Loading...
constellation of stars in space

There is a 13th zodiac sign that is messing up everyone's horoscopes

Whether you believe in them or not, I'm sure we've all skipped to the back packages of a magazine to check our horoscopes on at least one occasion. Even if it's just for fun, there's something strangely appealing about the idea of our fates being dictated by a few balls of burning gas millions of light-years away - and it's by no means a new phenomenon, either. As far back as 5,000 years ago, when Mystic Megs were more likely to be respected astrologers, people were looking to the stars for answers about how they should live their lives.

However, over the last five millennia, the Earth's axis has shifted a little bit, meaning that the stars we see at certain times of the year today will be very different to those seen by the Babylonians or ancient Egyptians. What's more, when the zodiac was originally devised, only twelve constellations were used in order to better fit the cycles of the moon - even though there's actually thirteen. The addition of the extra star sign - a constellation named Ophiuchus - also disrupts the structure of the astrological calendar.

In other words: your horoscope is probably wrong.

constellation of stars in space Credit: Getty Images

Last year, NASA took into account the current positions of the stars in order to calculate what today's zodiac looks like. The list below will let you know what your "new" star sign is...

Capricorn: Jan 20 - Feb 16

Aquarius: Feb 16 – March 11

Pisces: March 11 – April 18

Aries: April 18 – May 13

Taurus: May 13 – June 21

Gemini: June 21 – July 20

Cancer: July 20 – Aug 10

Leo: Aug 10 – Sept 16

Virgo: Sept 16 – Oct 30

Libra: Oct 30 – Nov 23

Scorpio: Nov 23 – Nov 29

Ophiuchus: Nov 29 – Dec 17

Sagittarius: Dec 17 – Jan 20

Rather than dividing the signs equally to fit the months, NASA calculated the exact amount of time that each constellation would be in line with the Earth and the sun. So if you were on the cusp of one zodiac symbol before, it's very likely that you've just got yourself a brand new star sign. Exciting.

Speaking on the astrological re-shuffle, Laurie Cantillo of the Planetary Exploration, Heliophysics department told the BBC that, "We didn't change any zodiac signs, we did the math. NASA reported that because the Earth's axis has changed, the constellations are no longer in the same place they were thousands of years ago". The science behind it is legit - even if the interpretation of it is not quite as logical.

Ophiuchus holding a snake Credit: Getty Images

Of course, there is a chance that your star sign hasn't changed at all (which doesn't mean much, other than you don't have to update your Tinder profile with something new), but if you're born between November 29th and December 17th, congratulations - you're an Ophiuchus.

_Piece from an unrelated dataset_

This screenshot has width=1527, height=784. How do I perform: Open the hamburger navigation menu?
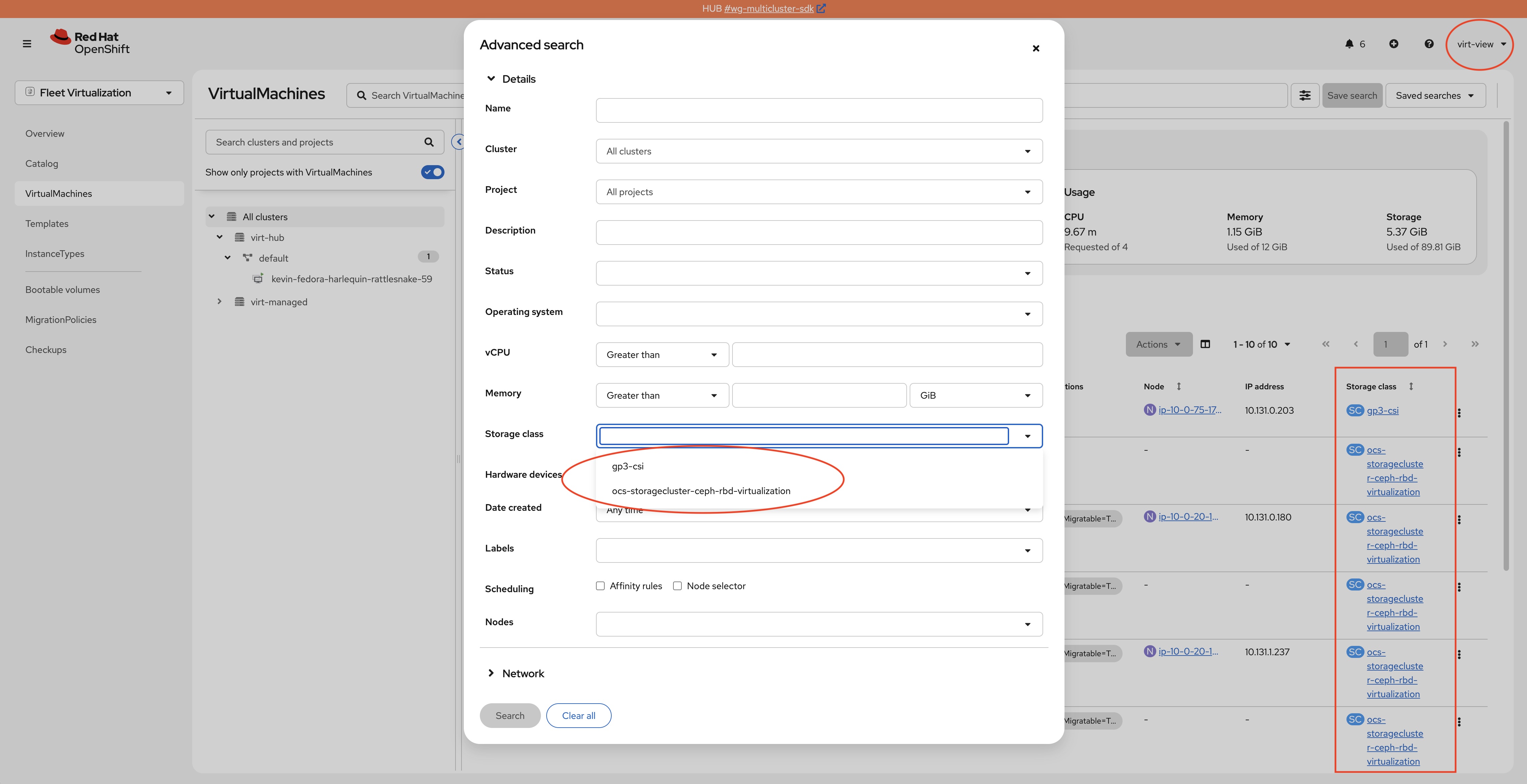27,44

Depicted as a man holding a snake, Ophiuchus has been known about for a long time. The ancient Greeks actually saw him as a representation of Apollo, and the Romans thought of him as a depiction of Asclepius, a healer. His imagery is also used in the modern-day medical symbol, the caduceus, which shows two snakes wrapped around a staff.

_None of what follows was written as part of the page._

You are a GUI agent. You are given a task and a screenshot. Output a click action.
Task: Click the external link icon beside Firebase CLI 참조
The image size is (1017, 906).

Caduceus medial symbol two snakes wrapped round a staff Credit: Wikipedia

But what kind of traits should you exhibit if you're lucky enough to be born under his constellation? Well, according to my (thoroughly unscientific) research across a variety of astrology websites, an Ophiuchus can be anything from spirited, impulsive and flamboyant, to jealous, temperamental and power-hungry. Overall, they don't sound the most friendly characters - but maybe that's just the Sagittarius side of me talking.

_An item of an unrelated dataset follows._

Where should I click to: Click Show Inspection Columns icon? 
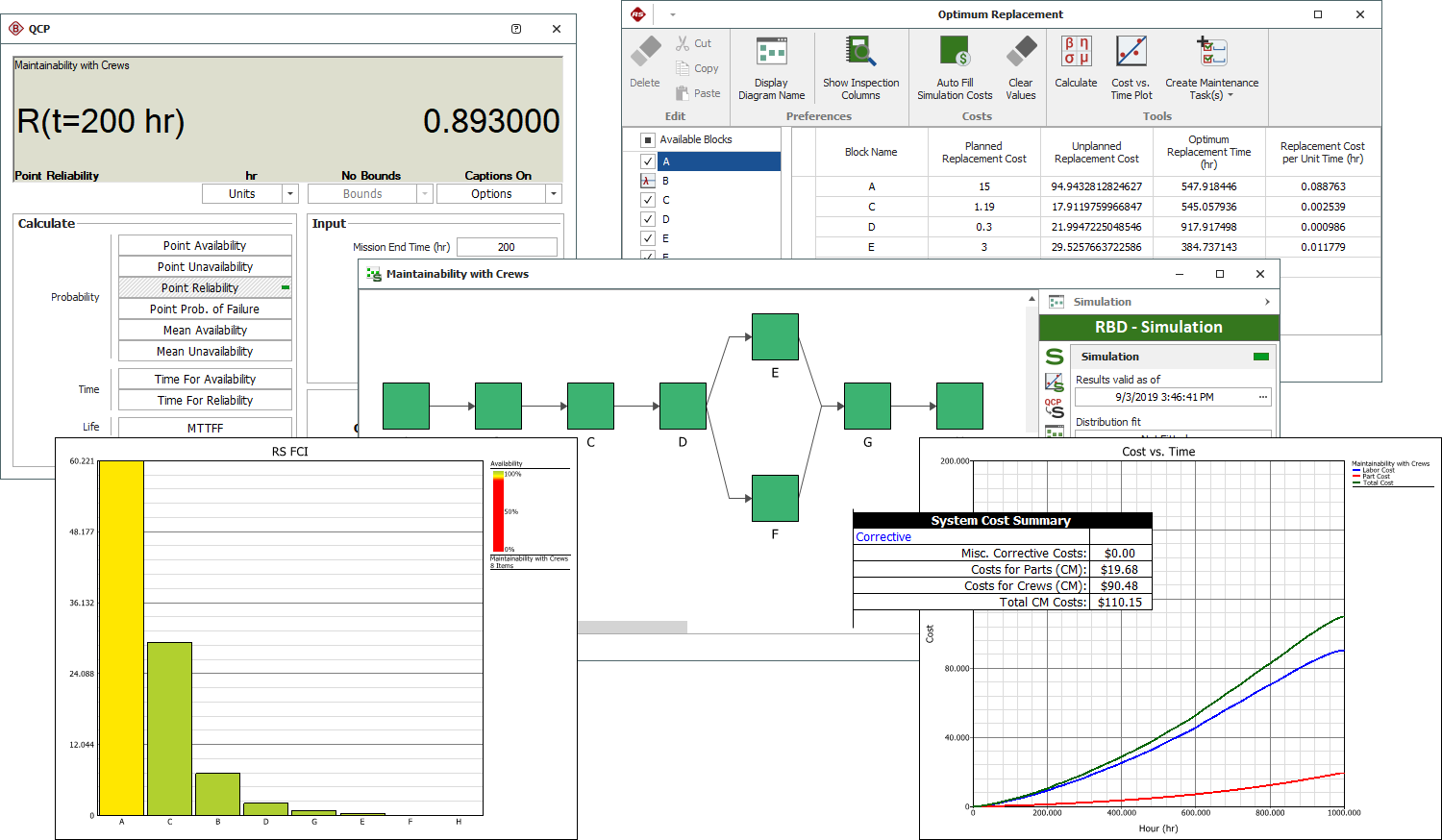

After revealing the 'new' zodiac, apparent party-poopers NASA were keen to point out that "Astronomy is the scientific study of everything in outer space," and is therefore very different to astrology, which is obviously a more spiritual practice. On their website, it also says that "Astronomers and other scientists know that stars many light years away have no effect on the ordinary activities of humans on Earth". I think we get the point.

But hey, there's no harm in reading up on them for fun - just don't let it affect your decisions in life.